Work to do
Rewrite the data below, replacing "computer-use agent" with "desktop automation agent" and leaving everything else unchanged.

Record excerpts
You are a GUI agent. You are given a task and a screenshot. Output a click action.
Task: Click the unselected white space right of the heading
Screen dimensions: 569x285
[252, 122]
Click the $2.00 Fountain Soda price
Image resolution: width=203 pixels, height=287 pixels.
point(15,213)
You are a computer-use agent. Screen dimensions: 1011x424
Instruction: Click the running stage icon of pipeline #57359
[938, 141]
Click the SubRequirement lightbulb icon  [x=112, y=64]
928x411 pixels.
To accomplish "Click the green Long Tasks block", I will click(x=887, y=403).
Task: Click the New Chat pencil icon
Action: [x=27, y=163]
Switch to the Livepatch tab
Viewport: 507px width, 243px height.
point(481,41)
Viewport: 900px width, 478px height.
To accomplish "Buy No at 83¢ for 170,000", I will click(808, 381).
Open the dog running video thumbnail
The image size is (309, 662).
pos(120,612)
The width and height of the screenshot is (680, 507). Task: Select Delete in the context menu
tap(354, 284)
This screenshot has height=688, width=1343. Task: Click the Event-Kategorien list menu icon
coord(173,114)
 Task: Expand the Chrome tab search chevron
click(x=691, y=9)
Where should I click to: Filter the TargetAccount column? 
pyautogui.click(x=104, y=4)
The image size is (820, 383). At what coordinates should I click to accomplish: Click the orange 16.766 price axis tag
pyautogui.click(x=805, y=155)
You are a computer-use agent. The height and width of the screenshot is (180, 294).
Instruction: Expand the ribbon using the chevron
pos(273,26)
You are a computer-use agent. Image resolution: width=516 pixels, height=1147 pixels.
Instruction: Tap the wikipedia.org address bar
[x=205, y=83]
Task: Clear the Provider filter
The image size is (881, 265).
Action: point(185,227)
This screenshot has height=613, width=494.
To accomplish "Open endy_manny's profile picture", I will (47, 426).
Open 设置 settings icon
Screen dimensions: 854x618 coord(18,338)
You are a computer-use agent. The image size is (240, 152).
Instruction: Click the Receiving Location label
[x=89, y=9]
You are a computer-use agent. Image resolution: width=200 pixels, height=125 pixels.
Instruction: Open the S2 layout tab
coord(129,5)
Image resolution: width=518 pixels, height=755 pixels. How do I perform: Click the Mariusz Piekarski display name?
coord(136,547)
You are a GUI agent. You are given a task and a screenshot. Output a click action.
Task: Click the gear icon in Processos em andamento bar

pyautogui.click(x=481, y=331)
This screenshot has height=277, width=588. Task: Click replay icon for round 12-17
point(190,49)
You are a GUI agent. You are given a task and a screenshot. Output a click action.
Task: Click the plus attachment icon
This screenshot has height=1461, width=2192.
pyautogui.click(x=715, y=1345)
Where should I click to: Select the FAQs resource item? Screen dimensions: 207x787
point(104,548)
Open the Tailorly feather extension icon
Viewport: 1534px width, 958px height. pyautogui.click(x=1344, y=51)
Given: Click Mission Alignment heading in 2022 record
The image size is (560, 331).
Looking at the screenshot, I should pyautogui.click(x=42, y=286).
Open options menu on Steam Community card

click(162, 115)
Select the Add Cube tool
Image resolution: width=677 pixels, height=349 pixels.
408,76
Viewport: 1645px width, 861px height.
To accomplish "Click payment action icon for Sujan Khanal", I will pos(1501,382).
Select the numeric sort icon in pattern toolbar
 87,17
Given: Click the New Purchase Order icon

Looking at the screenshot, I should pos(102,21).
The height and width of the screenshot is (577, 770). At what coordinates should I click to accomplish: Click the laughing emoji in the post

Response to this task
You are a GUI agent. You are given a task and a screenshot. Output a click action.
Task: Click the unselected white space right of the heading
Screen dimensions: 569x285
[252, 122]
Click the $2.00 Fountain Soda price
Image resolution: width=203 pixels, height=287 pixels.
point(15,213)
You are a desktop automation agent. Screen dimensions: 1011x424
Instruction: Click the running stage icon of pipeline #57359
[938, 141]
Click the SubRequirement lightbulb icon  [x=112, y=64]
928x411 pixels.
To accomplish "Click the green Long Tasks block", I will click(x=887, y=403).
Task: Click the New Chat pencil icon
Action: [x=27, y=163]
Switch to the Livepatch tab
Viewport: 507px width, 243px height.
point(481,41)
Viewport: 900px width, 478px height.
To accomplish "Buy No at 83¢ for 170,000", I will click(808, 381).
Open the dog running video thumbnail
The image size is (309, 662).
pos(120,612)
The width and height of the screenshot is (680, 507). Task: Select Delete in the context menu
tap(354, 284)
This screenshot has height=688, width=1343. Task: Click the Event-Kategorien list menu icon
coord(173,114)
 Task: Expand the Chrome tab search chevron
click(x=691, y=9)
Where should I click to: Filter the TargetAccount column? 
pyautogui.click(x=104, y=4)
The image size is (820, 383). At what coordinates should I click to accomplish: Click the orange 16.766 price axis tag
pyautogui.click(x=805, y=155)
You are a desktop automation agent. The height and width of the screenshot is (180, 294).
Instruction: Expand the ribbon using the chevron
pos(273,26)
You are a desktop automation agent. Image resolution: width=516 pixels, height=1147 pixels.
Instruction: Tap the wikipedia.org address bar
[x=205, y=83]
Task: Clear the Provider filter
The image size is (881, 265).
Action: point(185,227)
This screenshot has height=613, width=494.
To accomplish "Open endy_manny's profile picture", I will (47, 426).
Open 设置 settings icon
Screen dimensions: 854x618 coord(18,338)
You are a desktop automation agent. The image size is (240, 152).
Instruction: Click the Receiving Location label
[x=89, y=9]
You are a desktop automation agent. Image resolution: width=200 pixels, height=125 pixels.
Instruction: Open the S2 layout tab
coord(129,5)
Image resolution: width=518 pixels, height=755 pixels. How do I perform: Click the Mariusz Piekarski display name?
coord(136,547)
You are a GUI agent. You are given a task and a screenshot. Output a click action.
Task: Click the gear icon in Processos em andamento bar

pyautogui.click(x=481, y=331)
This screenshot has height=277, width=588. Task: Click replay icon for round 12-17
point(190,49)
You are a GUI agent. You are given a task and a screenshot. Output a click action.
Task: Click the plus attachment icon
This screenshot has height=1461, width=2192.
pyautogui.click(x=715, y=1345)
Where should I click to: Select the FAQs resource item? Screen dimensions: 207x787
point(104,548)
Open the Tailorly feather extension icon
Viewport: 1534px width, 958px height. pyautogui.click(x=1344, y=51)
Given: Click Mission Alignment heading in 2022 record
The image size is (560, 331).
Looking at the screenshot, I should pyautogui.click(x=42, y=286).
Open options menu on Steam Community card

click(162, 115)
Select the Add Cube tool
Image resolution: width=677 pixels, height=349 pixels.
408,76
Viewport: 1645px width, 861px height.
To accomplish "Click payment action icon for Sujan Khanal", I will pos(1501,382).
Select the numeric sort icon in pattern toolbar
 87,17
Given: Click the New Purchase Order icon

Looking at the screenshot, I should pos(102,21).
The height and width of the screenshot is (577, 770). At what coordinates should I click to accomplish: Click the laughing emoji in the post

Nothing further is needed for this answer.